In this article, we are going to talk about discovering and archiving SQL references to invalid procedures.

We have a significant amount of database code within our database procedures we no longer use, as we’ve changed objects referenced in procedures. As we’ve moved to source control for all of our databases, we’re seeing the costs of keeping old code in our environment that we no longer use. The trouble is that we don’t know how to identify what we use since we have many teams who develop objects in our databases and use them for the features they create. What are some techniques for cleaning old database code on the database level as well as preventing this problem in the future?

Overview

Outside of the storage costs and repository costs where we must sync with many objects, old database code in the form of stored procedures that we no longer use raises security risks, as procedures provide access to data through CRUD operations. If we don’t use database code, we should practice eliminating it immediately. It is a major security risk to have stored procedures that are no longer used. As for functions, this depends on the function in question, but I recommend the practice of only keeping what’s required. We can apply the same lessons to views, users, roles, etc as well – the more database objects we use, the more we need to restrict or eliminate as we change our environment.

For the best practice to reduce effort, if we replace a database object with another object (such as replacing an old procedure with a new procedure), we should remove the old object immediately. We can archive the old object for SQL reference in an archive source control location, but we should never keep the object live. This best practice will prevent a database from possessing objects that are no longer used but could possibly reveal inappropriate information to a malicious actor.
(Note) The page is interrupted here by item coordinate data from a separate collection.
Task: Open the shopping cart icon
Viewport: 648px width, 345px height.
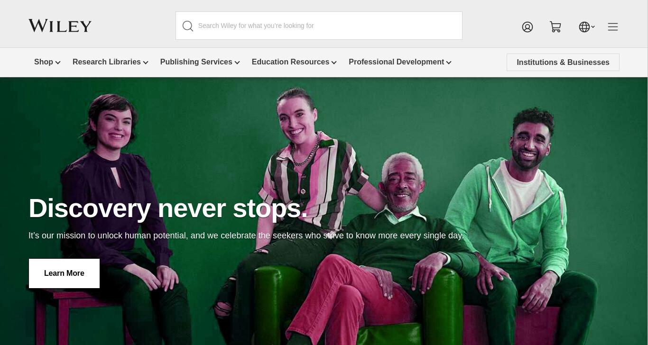Action: [x=555, y=27]
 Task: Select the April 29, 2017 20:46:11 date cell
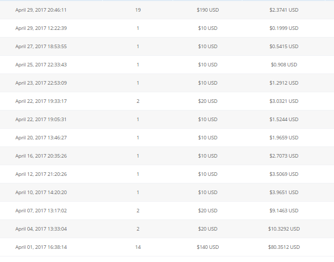pyautogui.click(x=41, y=10)
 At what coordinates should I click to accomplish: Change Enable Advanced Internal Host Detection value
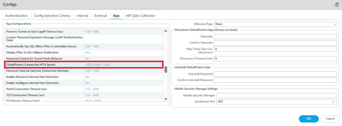123,77
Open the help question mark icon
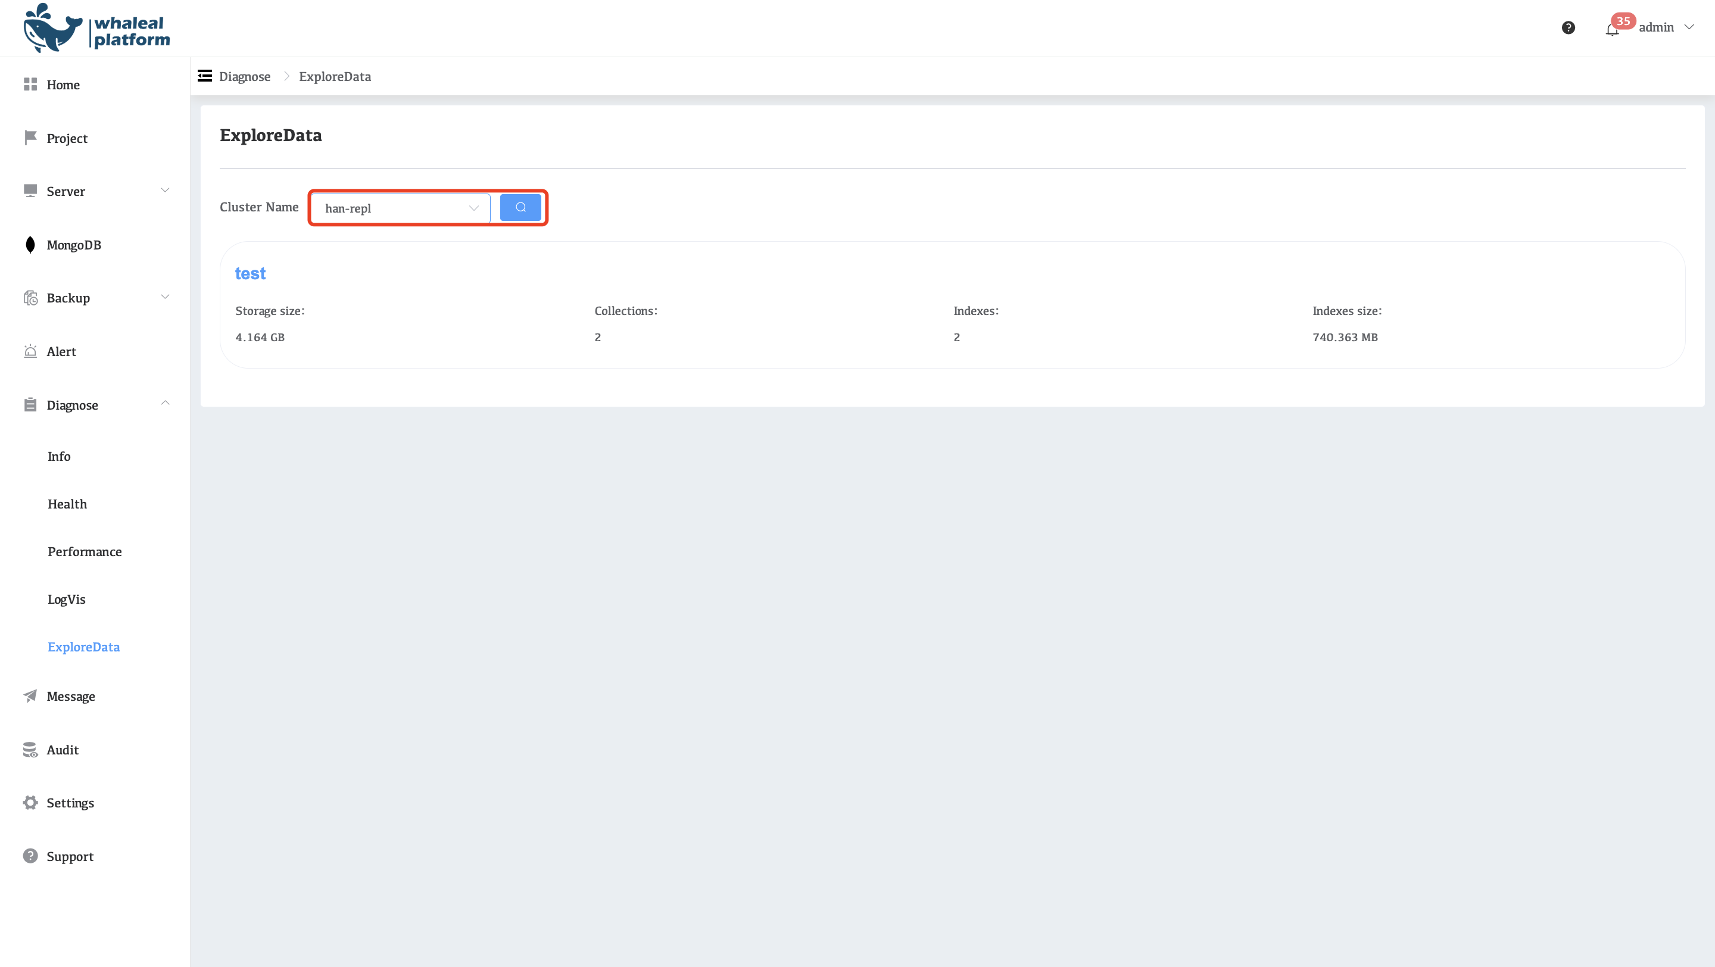 point(1568,28)
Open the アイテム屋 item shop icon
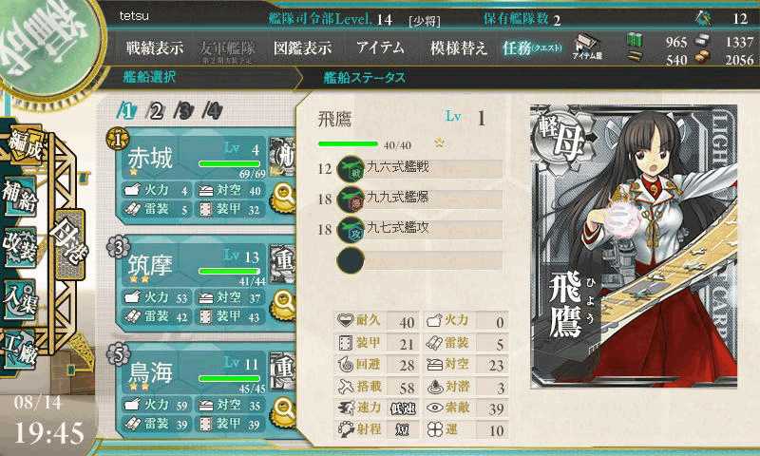This screenshot has width=760, height=456. tap(587, 47)
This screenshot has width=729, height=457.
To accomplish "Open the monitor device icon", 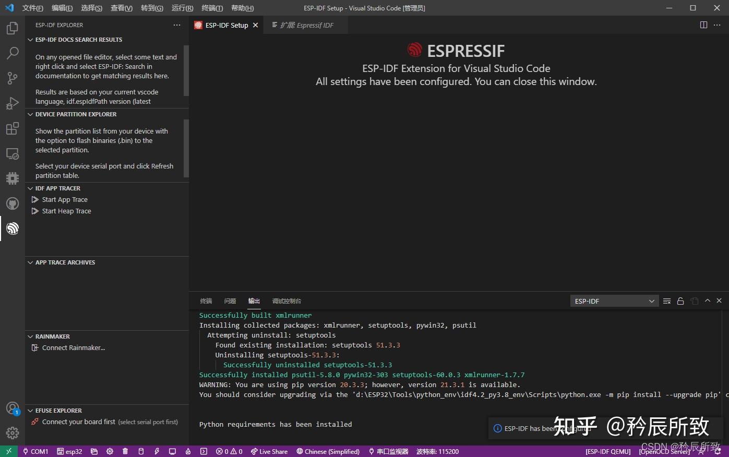I will (x=172, y=451).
Demonstration with A Stored Procedure

In the below code, we create a table that we’ll use for an experiment. Once we create the table, we create a procedure that inserts a record from a parameter the procedure accepts into our newly created table. We then test the procedure a few times, query the table, then drop the table. Now, when we execute the stored procedure, we get an error – the procedure fails. As we see in the below code, we can remove a table that’s referenced in a procedure.

--- Window 1

CREATE TABLE DataEntry(

TextId TINYINT IDENTITY(1,1),

TextEntry VARCHAR(9)

)

--- Window 2

CREATE PROCEDURE addDataEntry

@string VARCHAR(9)

BEGIN

INSERT INTO Dataentry (TextEntry) VALUES (@string)

END

EXEC addDataEntry 'ref-1'

EXEC addDataEntry 'ref-2'

EXEC addDataEntry 'ref-3'

EXEC addDataEntry 'ref-4'

EXEC addDataEntry 'ref-5'

SELECT *

FROM DataEntry

DROP TABLE DataEntry

EXEC addDataEntry 'ref-6'

Our query shows the results of the data we added.

We can remove the table, but now when we call the procedure, the procedure fails since the table doesn’t exist.

This may be one of the complexities that we’re solving for: an invalid SQL reference where an object refers to another object that no longer exists. This scenario could also be a procedure calling another procedure with the second procedure not existing.

Identifying SQL References Before a Drop

One clear solution here is to identify all references prior to dropping the referenced object and the same applies if we rename the object. Using the above example of removing a table, we could look for all the references to the table we’re dropping in our procedures, views, etc. This code becomes invalid if they reference the removed object and removing them with it reduces possible errors. There may be cases where we want to update the reference if we’ve renamed the object or created a new object to replace the old one. The flow of removing an object should be to identify references first and include these references as objects to be removed if we need to remove an object. The below diagram shows this.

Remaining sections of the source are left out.